Alcohol is largely banned and public displays of affection are also forbidden, leaving viewers in Islamic Qatar without some elements of a typical Punjabi celebration.

"But at the core, what you are seeing in the musical is what it is," the award-winning director said.

"The soul is there. I will not touch the soul."

Nair, 65, said that in her family, alcohol is "very ordinary for us, it is part of life. It is not in Qatar." So it had to go.

"We have just not made it the center of attention, and it never was in the play. It's just that we live with it," said the director.

Actors will say "give me an orange juice" - instead of something stronger.

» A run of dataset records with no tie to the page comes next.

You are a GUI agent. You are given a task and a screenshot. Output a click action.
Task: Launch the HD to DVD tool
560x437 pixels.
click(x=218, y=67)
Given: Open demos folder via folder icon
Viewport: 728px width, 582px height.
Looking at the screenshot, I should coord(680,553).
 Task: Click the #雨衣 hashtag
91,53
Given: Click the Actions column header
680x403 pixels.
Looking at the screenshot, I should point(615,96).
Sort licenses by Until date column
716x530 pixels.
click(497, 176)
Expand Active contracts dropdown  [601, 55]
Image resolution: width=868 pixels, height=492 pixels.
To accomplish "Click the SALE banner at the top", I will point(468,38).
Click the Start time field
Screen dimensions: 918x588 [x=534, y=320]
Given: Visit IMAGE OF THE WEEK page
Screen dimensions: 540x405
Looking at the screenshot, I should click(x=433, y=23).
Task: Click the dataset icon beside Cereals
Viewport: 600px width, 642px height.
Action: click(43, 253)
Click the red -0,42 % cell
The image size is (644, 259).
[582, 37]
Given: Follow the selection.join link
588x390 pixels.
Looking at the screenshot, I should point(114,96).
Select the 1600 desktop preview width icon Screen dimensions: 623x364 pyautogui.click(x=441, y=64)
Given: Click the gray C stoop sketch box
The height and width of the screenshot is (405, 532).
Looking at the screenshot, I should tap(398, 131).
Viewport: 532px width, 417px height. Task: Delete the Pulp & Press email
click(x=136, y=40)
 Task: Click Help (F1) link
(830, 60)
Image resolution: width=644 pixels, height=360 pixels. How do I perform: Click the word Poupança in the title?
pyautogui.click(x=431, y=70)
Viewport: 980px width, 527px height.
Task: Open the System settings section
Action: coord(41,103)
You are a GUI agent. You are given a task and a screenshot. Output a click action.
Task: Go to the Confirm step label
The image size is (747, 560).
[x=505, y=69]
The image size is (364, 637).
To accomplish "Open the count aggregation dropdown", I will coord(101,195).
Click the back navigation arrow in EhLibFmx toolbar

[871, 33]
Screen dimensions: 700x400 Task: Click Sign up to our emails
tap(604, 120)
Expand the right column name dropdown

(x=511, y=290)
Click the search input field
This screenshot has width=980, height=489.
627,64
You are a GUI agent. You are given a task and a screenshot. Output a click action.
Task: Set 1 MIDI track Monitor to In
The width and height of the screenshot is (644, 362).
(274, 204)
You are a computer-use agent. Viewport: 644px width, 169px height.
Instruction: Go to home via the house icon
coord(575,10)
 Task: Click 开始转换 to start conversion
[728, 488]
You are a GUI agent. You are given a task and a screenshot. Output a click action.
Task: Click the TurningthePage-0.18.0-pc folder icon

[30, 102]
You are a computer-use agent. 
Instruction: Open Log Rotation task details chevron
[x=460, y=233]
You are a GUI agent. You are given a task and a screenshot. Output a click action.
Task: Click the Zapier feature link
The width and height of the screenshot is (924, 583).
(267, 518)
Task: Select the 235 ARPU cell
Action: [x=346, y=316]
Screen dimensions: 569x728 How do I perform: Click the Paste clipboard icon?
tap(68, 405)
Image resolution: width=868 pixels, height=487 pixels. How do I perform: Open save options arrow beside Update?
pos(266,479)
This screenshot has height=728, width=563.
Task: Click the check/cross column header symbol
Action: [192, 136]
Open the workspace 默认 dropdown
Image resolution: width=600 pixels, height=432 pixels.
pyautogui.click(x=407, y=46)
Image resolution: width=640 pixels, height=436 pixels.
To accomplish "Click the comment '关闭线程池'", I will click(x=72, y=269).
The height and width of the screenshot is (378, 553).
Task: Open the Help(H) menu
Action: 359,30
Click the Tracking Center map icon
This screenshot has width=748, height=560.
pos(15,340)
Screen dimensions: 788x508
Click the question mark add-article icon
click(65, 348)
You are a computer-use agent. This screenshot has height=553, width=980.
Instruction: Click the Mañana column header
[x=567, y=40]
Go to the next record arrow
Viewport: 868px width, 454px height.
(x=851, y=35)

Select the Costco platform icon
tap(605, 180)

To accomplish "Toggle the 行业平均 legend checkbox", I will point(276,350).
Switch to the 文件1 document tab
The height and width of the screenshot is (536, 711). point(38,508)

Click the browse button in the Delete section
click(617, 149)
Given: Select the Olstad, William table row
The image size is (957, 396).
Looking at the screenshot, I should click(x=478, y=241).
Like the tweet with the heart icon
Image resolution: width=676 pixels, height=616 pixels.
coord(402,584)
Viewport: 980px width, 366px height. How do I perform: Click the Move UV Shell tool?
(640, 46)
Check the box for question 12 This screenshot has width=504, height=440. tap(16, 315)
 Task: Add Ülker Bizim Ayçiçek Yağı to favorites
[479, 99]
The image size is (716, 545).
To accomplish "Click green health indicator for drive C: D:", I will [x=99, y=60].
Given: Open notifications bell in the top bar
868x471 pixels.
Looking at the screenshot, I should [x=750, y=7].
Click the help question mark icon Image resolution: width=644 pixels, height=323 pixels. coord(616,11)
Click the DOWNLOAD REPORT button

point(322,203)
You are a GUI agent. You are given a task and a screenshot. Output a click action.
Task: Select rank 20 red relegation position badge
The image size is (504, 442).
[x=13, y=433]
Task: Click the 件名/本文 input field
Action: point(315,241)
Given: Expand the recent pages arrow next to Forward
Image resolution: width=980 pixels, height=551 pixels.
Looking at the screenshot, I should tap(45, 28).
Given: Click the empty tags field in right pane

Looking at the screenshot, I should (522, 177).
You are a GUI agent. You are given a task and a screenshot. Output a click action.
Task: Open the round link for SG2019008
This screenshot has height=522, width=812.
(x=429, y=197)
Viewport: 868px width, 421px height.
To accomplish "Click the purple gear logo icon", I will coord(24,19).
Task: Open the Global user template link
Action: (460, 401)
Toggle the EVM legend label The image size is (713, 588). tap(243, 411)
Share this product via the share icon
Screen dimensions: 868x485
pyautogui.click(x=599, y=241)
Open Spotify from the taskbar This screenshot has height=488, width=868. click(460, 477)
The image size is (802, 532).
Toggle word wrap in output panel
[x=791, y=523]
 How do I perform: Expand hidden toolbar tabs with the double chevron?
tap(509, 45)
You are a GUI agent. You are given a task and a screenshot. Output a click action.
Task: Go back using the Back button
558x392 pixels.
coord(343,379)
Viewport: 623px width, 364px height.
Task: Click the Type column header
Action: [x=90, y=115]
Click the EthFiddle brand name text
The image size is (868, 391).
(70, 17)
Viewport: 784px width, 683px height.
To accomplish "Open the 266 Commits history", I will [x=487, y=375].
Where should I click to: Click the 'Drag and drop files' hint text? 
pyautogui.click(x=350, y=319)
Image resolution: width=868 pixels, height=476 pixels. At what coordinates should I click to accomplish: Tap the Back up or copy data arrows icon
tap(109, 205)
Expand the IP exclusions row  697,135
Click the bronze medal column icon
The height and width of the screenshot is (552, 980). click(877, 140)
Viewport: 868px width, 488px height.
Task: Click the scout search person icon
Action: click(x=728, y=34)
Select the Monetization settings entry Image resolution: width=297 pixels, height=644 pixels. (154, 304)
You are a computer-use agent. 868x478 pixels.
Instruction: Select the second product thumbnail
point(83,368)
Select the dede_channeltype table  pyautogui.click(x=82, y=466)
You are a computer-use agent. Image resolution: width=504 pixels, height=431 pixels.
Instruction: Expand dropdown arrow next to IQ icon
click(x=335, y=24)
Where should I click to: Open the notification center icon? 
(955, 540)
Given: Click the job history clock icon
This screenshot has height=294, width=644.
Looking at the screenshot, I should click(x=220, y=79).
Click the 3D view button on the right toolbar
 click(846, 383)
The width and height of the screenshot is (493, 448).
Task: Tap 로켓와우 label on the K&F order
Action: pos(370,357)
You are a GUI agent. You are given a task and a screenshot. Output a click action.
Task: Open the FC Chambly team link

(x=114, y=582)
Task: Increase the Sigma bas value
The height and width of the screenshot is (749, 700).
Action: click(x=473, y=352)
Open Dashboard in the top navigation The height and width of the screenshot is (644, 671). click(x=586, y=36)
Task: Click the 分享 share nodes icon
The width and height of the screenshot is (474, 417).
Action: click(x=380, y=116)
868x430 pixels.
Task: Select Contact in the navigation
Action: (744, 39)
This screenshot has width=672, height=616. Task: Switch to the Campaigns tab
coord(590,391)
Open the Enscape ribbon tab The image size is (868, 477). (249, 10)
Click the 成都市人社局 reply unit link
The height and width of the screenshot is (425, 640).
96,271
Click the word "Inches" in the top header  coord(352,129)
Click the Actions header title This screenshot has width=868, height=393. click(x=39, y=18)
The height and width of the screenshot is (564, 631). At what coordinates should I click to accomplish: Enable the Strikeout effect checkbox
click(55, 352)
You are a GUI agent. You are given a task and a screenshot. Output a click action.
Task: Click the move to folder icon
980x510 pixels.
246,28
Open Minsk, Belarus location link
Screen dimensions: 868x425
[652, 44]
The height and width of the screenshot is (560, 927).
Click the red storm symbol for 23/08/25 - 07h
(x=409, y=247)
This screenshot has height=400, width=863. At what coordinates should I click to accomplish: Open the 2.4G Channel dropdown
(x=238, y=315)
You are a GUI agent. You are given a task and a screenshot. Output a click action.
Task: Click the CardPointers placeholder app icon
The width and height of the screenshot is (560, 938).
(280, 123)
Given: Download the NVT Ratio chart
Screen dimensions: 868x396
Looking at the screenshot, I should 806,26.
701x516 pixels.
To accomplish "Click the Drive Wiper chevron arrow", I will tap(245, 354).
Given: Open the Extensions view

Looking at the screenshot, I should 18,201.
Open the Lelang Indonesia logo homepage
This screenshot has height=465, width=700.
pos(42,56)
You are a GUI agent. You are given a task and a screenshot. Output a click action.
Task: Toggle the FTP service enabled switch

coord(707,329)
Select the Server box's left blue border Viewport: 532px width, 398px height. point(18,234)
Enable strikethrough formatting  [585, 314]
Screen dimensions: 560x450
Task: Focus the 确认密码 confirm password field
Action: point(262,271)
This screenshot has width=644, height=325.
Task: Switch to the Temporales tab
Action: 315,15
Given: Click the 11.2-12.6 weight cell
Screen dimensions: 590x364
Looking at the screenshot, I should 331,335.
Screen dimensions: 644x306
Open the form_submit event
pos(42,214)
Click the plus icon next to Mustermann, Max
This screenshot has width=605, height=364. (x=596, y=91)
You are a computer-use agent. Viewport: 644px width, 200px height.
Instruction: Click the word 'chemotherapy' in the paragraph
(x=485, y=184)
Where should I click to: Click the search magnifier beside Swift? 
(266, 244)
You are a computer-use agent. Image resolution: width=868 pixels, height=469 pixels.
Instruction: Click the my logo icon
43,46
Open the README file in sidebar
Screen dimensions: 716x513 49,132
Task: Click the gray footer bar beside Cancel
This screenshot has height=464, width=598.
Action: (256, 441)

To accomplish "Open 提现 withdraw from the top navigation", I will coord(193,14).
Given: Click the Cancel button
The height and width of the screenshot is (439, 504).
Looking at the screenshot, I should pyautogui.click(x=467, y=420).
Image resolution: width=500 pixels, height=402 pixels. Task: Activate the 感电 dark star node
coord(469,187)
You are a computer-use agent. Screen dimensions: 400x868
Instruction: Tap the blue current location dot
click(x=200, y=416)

"The whole joie de vivre that we want to have in this mad, crazy family is completely unaltered, but we are respectful to the place we are in," Nair stressed.

The hugging and kissing that was seen in the earlier version has also been toned down.

"There is romance," said the director. "But romance can be done in several very elegant ways, and very artful ways. The film is about love, and love comes with romance."

Performances will go on until November 27 - a week after the World Cup kicks off in the tiny Gulf country.

Nair said it told "the eternal story" of "how we navigate this challenge of love... the desire for it, but also how we keep secrets around it."

That delicate balancing act, she added, "is always something that erupts when a family gets together or two families get together in their wedding."